戦乙女

























 呼び声に、私は軽く片手を上げた。歩くたびに鎧が鳴る。



「ああ、やっぱりだ。なんだその格好は」



 生き残った幼馴染の一人、宇誼鴻が話しかけてきた。

 私は平然と、



「だって戦だろ?」

「言ってる意味わかんねぇよ。お前とこに召集なんて掛かってないだろ?女しかいないんだから」

「うん。きてないよ」

「じゃあ、なんでお前ここにいるんだ?」

「戦だから」



 そう言って、私は、腰に佩いた刀を抜く。



「どうせ負けたら、この前と違って逃げ場なしだし。女として慰み者にされるくらいなら、戦場で男として散ったほうがマシ」

「慰み物って・・・お前な・・・」



 初な友人は、私の言葉に顔を赤くした。

 私は、アハッとわざとらしく笑ってやった。



「・・・親にはなんていってきたんだよ」

「ちょっとそこまで♪って」

「その格好で?」

「この格好で」



 何か文句ある?

 誼鴻はため息を一つ。



「じゃあ、戦に出ることを承知させたわけなんだ」

「止めても無駄だと悟らせたとも言う」



 私は、彼の暗い雰囲気を快活に笑い飛ばしてやった。



「この格好してたら、結構女だと分からないだろ?」

「ああ、お前とは長の付き合いだが、一瞬声を掛けるか躊躇ったぞ」

「よしっ」



 ガッツポーズをしたら、周囲の空気が変わった。

 笛が鳴る。銅鑼がなる。

 戦の開始。



「始まるな」

「ああ」

「言っておくけど、私を援護しようと思うなよ」

「・・・そんな余裕ねぇよ」

「私もない。お互い様だ」



 お互い見詰め合ってニカッと笑いあった。

 昔の餓鬼の頃のような感じに。ああ、懐かしい。帰れるものなら帰りたい。

 遠くから、騎馬隊の走る音。死神の迫る音。

 いいよ。来なよ。討ち取れるものなら、討ち取るがいいさ。



「死ぬなよ」

「お前もな」



 そう言って、私たちは分かれて走り出した。

 相手は蜀。こっちは雑兵の塊。ははん。どうよ。

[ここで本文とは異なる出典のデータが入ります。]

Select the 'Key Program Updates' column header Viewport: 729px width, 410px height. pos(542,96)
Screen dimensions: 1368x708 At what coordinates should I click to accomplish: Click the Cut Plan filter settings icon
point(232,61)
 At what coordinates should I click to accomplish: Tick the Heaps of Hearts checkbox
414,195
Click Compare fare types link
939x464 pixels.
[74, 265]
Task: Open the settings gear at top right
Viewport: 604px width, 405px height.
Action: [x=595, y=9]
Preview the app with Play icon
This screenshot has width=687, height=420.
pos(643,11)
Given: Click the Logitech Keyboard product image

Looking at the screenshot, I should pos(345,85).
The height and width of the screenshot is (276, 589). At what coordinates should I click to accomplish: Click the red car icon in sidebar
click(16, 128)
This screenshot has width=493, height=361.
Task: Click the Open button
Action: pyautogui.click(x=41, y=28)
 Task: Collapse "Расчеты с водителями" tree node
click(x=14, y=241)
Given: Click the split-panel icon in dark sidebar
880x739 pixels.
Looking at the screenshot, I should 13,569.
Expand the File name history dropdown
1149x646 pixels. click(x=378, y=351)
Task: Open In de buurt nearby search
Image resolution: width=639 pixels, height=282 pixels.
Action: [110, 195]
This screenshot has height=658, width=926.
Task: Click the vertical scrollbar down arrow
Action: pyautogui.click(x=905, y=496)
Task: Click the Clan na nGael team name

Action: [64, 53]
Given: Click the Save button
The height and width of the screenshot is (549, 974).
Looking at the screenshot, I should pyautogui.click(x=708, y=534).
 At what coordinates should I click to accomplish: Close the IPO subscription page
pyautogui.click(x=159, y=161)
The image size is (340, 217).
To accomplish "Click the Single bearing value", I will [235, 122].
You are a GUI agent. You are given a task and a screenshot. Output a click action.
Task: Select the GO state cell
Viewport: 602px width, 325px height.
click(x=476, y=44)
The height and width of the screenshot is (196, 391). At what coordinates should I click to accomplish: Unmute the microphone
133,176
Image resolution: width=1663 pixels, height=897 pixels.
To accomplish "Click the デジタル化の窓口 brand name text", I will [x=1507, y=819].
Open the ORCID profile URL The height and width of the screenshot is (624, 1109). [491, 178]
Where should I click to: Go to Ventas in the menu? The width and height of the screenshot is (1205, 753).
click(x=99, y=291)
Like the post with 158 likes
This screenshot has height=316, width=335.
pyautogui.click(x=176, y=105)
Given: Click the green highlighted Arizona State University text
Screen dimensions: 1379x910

頑張るしかねぇだろ。

 意識が澄んで、自分の呼吸しか聞こえなくなる。

 目の前の敵の殲滅。それのみ考える。


















 斬って斬って斬って斬って斬って斬って・・・・

 血臭。血溜り。臓物。怒号。悲鳴。返り血。斬撃。疾走。死体。死体。死体。死体。

 ははん。まだ生きてるよ。うん。周りは死んでく、私は生きる。自己主義?最高じゃん。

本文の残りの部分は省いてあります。